Angriff auf Bundestagsabgeordnete - Akbulut veröffentlicht Statement auf Instagram

Akbulut befand sich eigenen Angaben zufolge auf dem Rückweg von einer Veranstaltung in Heidelberg, als sie im Zug "von Rechtsextremisten beleidigt und angegriffen" wurde. Der Zug sei voll mit männlichen Fußballfans gewesen. Der VfB Stuttgart hatte am Samstagnachmittag ein Auswärtsspiel beim FSV Mainz 05.

Auf dem Weg durch den überfüllten Zug, auf der Suche nach einem Sitzplatz, sei sie mehrfach sexuell belästigt und rassistisch beleidigt worden. Nachdem sie einen Platz gefunden habe, habe eine Gruppe Männer hinter ihr "ständig AfD-Parolen" gegrölt. Wie Akbulut weiter schreibt, machte sie davon Aufnahmen, woraufhin ein Mann eine Bierflasche gegen ihren Kopf geworfen haben soll. "Als der Zug in den Stuttgarter Bahnhof einfuhr, wollte ich nur noch schnell raus. Ich stand unter Schock, schrie und rief nach der Polizei", beschreibt die Bundestagsabgeordnete die Situation. Im Krankenhaus hätten sich die Verletzungen als nicht schwerwiegend herausgestellt.

Das postete Akbulut auf ihrem Instagram-Kanal

Solidarität und Forderung nach Aufklärung

Akbulut forderte in ihrem Post Politikerinnen und Politiker der demokratischen Parteien auf, "ihren Tonfall zu mäßigen und nach sachlichen Antworten auf die Herausforderung unserer Zeit zu suchen". Es brauche eine klare Kante gegen Rassismus und Rechtsextremismus, anstatt die Forderungen der Rechten zu übernehmen. Akbulut sprach in diesem Zusammenhang die Union aus CDU und CSU an. Auch an den VfB Stuttgart richtete die 42-Jährige die Forderung, zu klären, wie er mit "rechtsextremen Fans" umgehen möchte.

Unter dem Post meldeten sich zahlreiche Politikerinnen und Politiker zu Wort, sprachen Akbulut Solidarität aus und wünschten ihr gute Besserung. "Niemals allein - immer gemeinsam", schrieb beispielsweise die Bundesvorsitzende der Linkspartei, Ines Schwerdtner. Die Grünen-Bundestagsabgeordnete Emilia Fester bezeichnete die Ereignisse als "furchtbare Folge der verrohten Debatte, des Mangel an Solidarität und der mangelnde Abgrenzung der Fußballfanszene von Rechtsextremisten [sic]".

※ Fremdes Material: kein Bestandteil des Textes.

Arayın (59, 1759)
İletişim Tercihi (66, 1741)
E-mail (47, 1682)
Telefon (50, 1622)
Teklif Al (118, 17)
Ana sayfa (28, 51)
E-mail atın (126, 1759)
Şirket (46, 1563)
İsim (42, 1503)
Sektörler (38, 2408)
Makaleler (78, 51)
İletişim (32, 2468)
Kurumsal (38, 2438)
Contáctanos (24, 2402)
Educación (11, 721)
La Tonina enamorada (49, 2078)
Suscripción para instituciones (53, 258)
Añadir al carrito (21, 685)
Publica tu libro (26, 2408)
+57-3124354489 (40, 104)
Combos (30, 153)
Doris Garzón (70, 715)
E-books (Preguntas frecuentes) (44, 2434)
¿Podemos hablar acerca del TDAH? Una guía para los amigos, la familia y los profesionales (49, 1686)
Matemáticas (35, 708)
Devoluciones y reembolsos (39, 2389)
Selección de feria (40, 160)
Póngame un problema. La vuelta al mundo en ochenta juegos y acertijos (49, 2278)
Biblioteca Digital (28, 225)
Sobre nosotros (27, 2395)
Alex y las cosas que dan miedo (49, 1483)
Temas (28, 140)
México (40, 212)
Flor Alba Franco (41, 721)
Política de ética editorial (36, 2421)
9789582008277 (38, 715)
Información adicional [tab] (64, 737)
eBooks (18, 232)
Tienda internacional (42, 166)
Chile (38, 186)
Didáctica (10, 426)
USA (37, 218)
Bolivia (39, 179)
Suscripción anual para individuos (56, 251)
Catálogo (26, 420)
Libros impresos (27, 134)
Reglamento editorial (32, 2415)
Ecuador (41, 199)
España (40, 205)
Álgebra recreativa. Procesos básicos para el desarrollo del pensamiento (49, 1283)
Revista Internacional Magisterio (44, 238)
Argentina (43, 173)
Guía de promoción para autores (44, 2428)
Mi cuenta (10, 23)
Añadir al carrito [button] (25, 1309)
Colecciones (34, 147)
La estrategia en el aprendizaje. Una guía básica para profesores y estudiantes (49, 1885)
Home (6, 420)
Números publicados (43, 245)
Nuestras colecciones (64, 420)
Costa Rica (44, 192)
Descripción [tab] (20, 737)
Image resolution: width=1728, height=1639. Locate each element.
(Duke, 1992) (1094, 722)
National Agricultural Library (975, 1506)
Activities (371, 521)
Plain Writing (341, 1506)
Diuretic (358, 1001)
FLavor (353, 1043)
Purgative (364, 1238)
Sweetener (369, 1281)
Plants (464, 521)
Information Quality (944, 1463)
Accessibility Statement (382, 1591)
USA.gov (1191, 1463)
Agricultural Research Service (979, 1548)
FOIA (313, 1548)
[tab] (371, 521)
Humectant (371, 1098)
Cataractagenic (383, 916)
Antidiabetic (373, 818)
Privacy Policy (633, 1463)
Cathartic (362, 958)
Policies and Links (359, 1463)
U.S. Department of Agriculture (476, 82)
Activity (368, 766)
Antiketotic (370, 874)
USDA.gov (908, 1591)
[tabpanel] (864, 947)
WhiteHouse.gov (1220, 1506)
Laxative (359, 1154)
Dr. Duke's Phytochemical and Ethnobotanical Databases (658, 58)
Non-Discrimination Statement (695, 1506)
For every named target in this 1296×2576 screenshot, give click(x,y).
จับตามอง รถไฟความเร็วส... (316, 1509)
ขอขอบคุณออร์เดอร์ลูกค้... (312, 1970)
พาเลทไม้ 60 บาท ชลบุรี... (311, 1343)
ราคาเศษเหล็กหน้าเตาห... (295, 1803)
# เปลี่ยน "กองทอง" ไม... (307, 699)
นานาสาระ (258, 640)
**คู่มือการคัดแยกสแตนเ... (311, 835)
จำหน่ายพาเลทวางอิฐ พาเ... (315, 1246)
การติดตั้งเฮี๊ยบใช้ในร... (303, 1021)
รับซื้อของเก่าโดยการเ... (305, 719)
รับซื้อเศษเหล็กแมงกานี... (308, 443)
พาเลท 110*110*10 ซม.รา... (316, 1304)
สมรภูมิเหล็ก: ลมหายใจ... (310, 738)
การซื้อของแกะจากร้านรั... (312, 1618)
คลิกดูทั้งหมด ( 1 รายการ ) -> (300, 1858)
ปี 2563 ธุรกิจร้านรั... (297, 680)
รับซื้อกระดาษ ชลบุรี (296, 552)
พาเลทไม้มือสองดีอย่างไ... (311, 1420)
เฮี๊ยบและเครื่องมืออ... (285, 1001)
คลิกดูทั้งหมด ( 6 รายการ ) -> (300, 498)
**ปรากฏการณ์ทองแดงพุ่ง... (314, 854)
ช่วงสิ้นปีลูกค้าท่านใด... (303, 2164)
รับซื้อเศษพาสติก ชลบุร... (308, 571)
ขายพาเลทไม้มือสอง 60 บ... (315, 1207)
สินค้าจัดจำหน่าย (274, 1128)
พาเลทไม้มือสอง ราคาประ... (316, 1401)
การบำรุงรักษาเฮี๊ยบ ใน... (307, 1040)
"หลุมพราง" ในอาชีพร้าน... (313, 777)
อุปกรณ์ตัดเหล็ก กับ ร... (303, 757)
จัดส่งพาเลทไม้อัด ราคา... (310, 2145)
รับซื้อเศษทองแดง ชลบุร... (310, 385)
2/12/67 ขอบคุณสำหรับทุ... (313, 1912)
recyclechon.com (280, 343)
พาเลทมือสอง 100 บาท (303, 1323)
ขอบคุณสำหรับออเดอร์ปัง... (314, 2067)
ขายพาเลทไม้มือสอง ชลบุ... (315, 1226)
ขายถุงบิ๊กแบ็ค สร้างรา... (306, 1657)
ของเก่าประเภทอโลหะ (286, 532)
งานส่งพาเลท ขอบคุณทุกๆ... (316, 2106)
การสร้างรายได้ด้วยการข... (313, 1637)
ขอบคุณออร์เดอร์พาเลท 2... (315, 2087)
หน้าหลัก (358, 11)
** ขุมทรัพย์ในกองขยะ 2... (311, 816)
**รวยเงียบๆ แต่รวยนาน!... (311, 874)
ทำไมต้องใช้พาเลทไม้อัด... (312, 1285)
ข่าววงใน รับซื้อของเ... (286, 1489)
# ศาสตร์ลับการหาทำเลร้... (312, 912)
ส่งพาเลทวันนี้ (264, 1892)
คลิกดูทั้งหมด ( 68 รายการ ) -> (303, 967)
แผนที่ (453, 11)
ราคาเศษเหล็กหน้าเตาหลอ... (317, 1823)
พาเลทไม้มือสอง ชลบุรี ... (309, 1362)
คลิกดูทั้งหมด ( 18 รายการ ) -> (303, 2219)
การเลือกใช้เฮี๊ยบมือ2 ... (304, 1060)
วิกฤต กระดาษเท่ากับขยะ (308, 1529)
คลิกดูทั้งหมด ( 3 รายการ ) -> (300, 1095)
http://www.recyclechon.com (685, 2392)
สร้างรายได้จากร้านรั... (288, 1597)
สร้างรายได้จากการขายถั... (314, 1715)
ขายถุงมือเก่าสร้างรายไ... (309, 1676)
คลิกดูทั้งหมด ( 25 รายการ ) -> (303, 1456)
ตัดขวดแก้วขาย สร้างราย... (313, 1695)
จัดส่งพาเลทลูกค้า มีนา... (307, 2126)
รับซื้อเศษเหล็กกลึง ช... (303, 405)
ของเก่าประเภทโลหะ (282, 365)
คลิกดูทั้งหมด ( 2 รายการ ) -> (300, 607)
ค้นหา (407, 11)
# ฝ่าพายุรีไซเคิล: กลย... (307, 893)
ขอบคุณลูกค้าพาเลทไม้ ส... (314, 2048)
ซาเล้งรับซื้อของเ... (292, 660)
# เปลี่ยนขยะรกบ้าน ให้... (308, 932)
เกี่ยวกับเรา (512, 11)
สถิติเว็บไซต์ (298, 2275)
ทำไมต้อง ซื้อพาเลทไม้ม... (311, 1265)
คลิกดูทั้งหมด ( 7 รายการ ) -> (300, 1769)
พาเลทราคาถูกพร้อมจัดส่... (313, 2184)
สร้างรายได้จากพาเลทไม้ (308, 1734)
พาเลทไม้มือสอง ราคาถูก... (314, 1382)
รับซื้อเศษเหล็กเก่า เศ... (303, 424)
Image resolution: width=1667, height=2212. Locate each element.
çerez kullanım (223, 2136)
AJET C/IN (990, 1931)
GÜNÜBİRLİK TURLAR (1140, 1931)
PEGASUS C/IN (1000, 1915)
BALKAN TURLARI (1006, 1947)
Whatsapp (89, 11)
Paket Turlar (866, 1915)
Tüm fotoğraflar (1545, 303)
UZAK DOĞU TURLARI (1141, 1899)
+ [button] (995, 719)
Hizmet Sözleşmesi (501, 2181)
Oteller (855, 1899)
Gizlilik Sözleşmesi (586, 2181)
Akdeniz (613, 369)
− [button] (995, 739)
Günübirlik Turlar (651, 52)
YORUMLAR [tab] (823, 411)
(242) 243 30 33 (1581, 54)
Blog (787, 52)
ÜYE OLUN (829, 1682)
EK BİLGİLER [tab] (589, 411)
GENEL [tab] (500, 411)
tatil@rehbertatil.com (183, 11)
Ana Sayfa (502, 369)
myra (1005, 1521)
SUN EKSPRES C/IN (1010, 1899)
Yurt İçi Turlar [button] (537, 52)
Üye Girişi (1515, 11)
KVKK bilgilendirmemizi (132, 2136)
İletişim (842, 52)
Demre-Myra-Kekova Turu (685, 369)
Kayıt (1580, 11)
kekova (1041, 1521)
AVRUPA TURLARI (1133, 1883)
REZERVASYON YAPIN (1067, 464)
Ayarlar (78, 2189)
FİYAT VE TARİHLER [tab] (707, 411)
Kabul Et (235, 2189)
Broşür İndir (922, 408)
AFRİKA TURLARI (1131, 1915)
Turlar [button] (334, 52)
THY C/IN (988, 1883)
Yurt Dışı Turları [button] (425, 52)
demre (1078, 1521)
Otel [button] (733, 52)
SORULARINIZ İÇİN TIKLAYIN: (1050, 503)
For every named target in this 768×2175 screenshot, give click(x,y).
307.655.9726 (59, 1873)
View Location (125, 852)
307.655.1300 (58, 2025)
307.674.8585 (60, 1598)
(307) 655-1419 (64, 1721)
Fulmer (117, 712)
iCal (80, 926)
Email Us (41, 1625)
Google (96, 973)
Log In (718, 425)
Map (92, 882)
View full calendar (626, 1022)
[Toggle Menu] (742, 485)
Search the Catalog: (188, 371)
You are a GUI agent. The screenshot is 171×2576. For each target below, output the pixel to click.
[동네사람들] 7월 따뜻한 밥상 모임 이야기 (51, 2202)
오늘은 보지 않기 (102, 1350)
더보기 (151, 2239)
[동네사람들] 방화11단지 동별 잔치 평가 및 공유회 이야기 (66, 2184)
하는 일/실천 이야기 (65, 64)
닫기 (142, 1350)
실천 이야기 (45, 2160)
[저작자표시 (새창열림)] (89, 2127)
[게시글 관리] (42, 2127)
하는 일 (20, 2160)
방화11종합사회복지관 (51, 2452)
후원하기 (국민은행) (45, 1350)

Linken-Stadtrat aus Stuttgart: Werden Angriff auf Politikerin zum Thema machen

Der für die Linken im Stuttgarter Stadtrat sitzende Politiker Luigi Pantisano versprach, den Vorfall in der Stadt zum Thema zu machen. "Das so etwas möglich ist, in einer vielfältigen Stadt wie Stuttgart und von Fans eines Vereins, der sich Diversität auf die Fahnen schreibt ist unerträglich [sic]", schrieb er. Auch der Mannheimer Kreisverband der Linken rief zur Solidarität auf. "Dieser rassistische und sexistische Angriff erschüttert uns zutiefst. Er zeigt, wie weit das Gift, das die AfD in die Bevölkerung streut, zu wirken beginnt und alle Hemmungen verloren geht [sic]", heißt es in einer Stellungnahme.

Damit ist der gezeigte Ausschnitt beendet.